**Your goal**
Please output exactly the part of the records below that opens with the line containing "This screenshot has width=1366, height=768." and closes with the line containing "Find next match", both lines included, and nothing else.

= = = = = = =

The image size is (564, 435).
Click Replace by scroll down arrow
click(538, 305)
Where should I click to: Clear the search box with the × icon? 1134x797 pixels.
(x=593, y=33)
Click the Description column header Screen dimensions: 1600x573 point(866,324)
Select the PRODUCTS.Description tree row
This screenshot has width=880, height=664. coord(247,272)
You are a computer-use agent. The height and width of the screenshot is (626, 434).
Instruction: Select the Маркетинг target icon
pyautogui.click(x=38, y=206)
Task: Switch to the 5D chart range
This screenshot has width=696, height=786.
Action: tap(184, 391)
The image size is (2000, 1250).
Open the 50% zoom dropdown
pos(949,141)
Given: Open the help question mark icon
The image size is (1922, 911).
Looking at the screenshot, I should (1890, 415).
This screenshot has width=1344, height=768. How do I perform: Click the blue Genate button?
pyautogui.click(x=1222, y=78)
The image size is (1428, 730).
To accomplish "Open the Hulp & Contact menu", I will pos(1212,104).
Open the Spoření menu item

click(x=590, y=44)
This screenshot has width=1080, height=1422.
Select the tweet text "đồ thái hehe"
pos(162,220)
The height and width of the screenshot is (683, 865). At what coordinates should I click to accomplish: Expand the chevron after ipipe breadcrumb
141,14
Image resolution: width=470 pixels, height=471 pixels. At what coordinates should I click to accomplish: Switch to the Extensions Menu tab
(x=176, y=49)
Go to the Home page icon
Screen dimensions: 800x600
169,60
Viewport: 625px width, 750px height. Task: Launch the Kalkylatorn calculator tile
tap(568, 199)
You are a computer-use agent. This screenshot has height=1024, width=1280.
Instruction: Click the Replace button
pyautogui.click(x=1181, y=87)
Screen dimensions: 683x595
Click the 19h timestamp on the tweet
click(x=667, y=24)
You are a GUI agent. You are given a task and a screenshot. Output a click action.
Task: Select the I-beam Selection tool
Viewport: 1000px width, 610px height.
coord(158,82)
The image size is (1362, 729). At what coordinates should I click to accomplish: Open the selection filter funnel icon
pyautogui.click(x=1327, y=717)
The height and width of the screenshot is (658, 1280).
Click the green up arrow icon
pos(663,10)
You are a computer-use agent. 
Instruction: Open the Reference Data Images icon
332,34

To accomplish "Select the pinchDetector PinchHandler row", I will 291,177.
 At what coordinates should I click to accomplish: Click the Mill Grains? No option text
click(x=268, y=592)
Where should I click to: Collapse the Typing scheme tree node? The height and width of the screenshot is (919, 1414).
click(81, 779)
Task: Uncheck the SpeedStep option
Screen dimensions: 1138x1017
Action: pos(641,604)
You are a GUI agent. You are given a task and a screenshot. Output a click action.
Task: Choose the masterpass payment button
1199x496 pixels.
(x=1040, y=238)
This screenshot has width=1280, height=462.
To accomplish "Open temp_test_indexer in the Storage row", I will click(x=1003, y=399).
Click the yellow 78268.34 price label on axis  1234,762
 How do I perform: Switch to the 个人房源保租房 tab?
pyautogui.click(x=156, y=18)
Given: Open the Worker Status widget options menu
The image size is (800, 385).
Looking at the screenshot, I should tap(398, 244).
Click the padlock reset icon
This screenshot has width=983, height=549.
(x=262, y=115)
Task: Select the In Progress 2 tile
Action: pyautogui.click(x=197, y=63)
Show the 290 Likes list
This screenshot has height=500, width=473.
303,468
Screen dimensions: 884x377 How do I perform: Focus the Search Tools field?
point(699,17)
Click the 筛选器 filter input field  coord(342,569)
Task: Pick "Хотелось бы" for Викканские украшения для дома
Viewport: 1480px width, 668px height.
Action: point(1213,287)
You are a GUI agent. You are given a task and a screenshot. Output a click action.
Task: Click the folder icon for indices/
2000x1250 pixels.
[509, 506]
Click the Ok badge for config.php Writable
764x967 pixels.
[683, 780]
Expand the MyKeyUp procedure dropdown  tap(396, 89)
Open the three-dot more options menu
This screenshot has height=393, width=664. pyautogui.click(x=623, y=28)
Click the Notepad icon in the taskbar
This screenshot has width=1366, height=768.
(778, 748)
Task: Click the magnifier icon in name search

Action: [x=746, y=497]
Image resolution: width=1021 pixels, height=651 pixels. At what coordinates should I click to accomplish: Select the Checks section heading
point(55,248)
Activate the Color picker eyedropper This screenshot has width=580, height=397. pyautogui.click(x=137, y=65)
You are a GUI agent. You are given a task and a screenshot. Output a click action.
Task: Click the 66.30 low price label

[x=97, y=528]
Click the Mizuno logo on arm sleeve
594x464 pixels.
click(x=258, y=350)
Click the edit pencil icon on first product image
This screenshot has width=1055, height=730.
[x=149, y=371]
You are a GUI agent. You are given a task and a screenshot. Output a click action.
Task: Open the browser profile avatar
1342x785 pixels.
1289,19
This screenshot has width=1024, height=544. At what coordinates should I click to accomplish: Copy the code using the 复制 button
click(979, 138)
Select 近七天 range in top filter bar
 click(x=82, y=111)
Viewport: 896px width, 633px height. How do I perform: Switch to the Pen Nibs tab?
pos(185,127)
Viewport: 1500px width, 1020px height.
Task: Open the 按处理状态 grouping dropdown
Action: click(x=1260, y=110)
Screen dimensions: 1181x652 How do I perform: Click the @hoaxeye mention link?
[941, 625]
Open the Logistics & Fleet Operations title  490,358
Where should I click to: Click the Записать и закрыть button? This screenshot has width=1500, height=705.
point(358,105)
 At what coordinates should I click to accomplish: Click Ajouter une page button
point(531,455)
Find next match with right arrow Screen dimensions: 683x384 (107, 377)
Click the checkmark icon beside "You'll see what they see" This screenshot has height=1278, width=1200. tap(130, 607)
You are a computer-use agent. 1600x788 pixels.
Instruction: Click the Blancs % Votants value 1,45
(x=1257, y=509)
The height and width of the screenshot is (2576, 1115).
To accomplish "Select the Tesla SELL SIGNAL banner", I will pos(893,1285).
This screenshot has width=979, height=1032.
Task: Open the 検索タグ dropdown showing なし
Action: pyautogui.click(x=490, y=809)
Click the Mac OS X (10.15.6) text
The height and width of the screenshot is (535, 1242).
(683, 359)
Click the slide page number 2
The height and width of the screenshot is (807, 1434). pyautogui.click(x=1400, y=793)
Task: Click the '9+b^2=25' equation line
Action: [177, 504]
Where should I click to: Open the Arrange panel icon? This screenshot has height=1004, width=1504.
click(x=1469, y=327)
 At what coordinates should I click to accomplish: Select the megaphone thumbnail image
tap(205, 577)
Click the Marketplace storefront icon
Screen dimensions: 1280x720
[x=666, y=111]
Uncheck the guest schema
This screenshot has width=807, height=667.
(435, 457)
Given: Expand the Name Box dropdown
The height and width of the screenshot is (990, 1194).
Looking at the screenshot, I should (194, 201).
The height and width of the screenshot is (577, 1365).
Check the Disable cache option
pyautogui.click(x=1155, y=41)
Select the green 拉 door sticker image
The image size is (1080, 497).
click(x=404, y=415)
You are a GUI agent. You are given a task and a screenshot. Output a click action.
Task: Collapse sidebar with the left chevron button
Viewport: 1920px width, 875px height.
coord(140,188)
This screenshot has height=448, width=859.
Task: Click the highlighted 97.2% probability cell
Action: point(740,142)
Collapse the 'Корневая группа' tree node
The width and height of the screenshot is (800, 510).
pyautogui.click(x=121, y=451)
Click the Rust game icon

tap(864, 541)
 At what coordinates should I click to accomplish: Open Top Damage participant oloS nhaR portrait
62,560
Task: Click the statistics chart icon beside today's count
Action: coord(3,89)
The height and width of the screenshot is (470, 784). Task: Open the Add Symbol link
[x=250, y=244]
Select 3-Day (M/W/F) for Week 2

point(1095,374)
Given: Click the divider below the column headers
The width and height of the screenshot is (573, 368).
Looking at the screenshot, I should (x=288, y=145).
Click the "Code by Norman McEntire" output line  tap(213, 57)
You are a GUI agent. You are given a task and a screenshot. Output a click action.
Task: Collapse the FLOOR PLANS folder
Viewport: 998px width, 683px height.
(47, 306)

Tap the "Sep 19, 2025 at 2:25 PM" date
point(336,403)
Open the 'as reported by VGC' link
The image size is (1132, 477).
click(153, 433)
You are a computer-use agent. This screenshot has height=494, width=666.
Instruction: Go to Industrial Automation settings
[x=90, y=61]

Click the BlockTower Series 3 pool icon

= = = = = = =

**Result for this exercise**
This screenshot has width=1366, height=768.
(778, 748)
Task: Click the magnifier icon in name search

Action: [x=746, y=497]
Image resolution: width=1021 pixels, height=651 pixels. At what coordinates should I click to accomplish: Select the Checks section heading
point(55,248)
Activate the Color picker eyedropper This screenshot has width=580, height=397. pyautogui.click(x=137, y=65)
You are a GUI agent. You are given a task and a screenshot. Output a click action.
Task: Click the 66.30 low price label

[x=97, y=528]
Click the Mizuno logo on arm sleeve
594x464 pixels.
click(x=258, y=350)
Click the edit pencil icon on first product image
This screenshot has width=1055, height=730.
[x=149, y=371]
You are a GUI agent. You are given a task and a screenshot. Output a click action.
Task: Open the browser profile avatar
1342x785 pixels.
1289,19
This screenshot has width=1024, height=544. At what coordinates should I click to accomplish: Copy the code using the 复制 button
click(979, 138)
Select 近七天 range in top filter bar
 click(x=82, y=111)
Viewport: 896px width, 633px height. How do I perform: Switch to the Pen Nibs tab?
pos(185,127)
Viewport: 1500px width, 1020px height.
Task: Open the 按处理状态 grouping dropdown
Action: click(x=1260, y=110)
Screen dimensions: 1181x652 How do I perform: Click the @hoaxeye mention link?
[941, 625]
Open the Logistics & Fleet Operations title  490,358
Where should I click to: Click the Записать и закрыть button? This screenshot has width=1500, height=705.
point(358,105)
 At what coordinates should I click to accomplish: Click Ajouter une page button
point(531,455)
Find next match with right arrow Screen dimensions: 683x384 (107, 377)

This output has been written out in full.